UW-Madison graduate wins Pulitzer Prize
A University of Wisconsin–Madison alumna this week was awarded a Pulitzer Prize, the most prestigious award in journalism, for an explanatory report on an effort by doctors to diagnose a boy’s mystery illness.
Kathleen Gallagher was part of a team of two reporters and three visual journalists from the Milwaukee Journal Sentinel who won the award for a series of stories, photos, videos and graphics about Nicholas Volker, now 6, who has spent most of his life afflicted by an unknown condition that attacked his digestive system. The series chronicled the groundbreaking work by physicians at Children’s Hospital of Wisconsin and the Medical College of Wisconsin to analyze his DNA and identify his illness.
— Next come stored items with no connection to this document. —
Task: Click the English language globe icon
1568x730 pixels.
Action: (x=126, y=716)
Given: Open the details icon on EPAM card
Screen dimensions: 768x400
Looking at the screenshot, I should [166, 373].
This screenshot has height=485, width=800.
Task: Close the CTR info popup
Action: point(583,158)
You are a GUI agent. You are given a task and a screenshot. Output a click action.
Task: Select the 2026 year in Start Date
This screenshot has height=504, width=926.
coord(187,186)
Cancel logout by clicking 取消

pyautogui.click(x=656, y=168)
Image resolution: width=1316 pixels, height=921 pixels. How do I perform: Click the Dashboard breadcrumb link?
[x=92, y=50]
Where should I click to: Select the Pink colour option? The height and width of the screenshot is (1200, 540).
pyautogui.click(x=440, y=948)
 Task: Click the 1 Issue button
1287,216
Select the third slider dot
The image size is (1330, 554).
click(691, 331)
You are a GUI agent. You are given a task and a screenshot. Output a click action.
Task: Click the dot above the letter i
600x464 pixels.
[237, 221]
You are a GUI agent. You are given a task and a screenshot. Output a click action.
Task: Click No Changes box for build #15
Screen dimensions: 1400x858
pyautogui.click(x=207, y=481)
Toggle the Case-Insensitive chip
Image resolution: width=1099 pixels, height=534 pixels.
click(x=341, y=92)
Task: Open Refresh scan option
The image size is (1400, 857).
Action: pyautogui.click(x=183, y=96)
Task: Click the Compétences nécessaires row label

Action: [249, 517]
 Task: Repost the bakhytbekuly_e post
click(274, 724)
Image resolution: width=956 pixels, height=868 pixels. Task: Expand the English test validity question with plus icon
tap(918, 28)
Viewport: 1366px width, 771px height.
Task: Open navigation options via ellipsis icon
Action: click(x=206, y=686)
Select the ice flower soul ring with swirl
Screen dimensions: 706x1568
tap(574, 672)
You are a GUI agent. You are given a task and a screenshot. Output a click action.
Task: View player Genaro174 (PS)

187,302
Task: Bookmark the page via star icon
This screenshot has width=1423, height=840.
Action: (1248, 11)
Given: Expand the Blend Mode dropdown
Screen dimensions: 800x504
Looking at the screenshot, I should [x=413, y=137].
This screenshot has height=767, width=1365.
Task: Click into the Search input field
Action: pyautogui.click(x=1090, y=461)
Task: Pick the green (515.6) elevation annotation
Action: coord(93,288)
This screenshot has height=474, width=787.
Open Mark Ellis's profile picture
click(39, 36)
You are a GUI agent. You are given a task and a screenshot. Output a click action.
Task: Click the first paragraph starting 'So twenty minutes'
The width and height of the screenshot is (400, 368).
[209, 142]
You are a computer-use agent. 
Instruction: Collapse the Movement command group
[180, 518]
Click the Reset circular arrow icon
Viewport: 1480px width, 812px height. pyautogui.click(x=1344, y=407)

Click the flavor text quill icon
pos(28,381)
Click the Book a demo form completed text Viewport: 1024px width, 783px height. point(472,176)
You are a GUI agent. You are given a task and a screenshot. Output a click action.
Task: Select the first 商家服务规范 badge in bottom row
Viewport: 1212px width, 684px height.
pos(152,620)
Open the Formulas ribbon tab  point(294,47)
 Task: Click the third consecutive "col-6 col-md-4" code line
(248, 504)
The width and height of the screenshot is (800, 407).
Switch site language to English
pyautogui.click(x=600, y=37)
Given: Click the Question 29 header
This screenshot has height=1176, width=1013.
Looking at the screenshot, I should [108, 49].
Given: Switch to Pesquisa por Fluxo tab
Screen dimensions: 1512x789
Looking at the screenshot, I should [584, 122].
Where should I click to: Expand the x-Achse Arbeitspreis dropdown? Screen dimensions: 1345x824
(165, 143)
“The Milwaukee Journal Sentinel produced an outstanding multimedia series that fully embodies the best of explanatory journalism,” says Greg Downey, director of the UW–Madison School of Journalism & Mass Communication. “Kathleen’s reporting and writing provided great service to her audience and drew attention to an emerging and complex world of science and health. We’re proud of our many connections to outstanding journalism.”
The Pulitzer judges said the series was a “lucid examination of an epic effort to use genetic technology to save a 4-year-old boy imperiled by a mysterious disease, told with words, graphics, videos and other images.”
Gallagher graduated from UW–Madison in 1981 with a degree in journalism. She’s a business reporter for the Journal Sentinel who covers developments in Wisconsin’s life sciences and other emerging industries.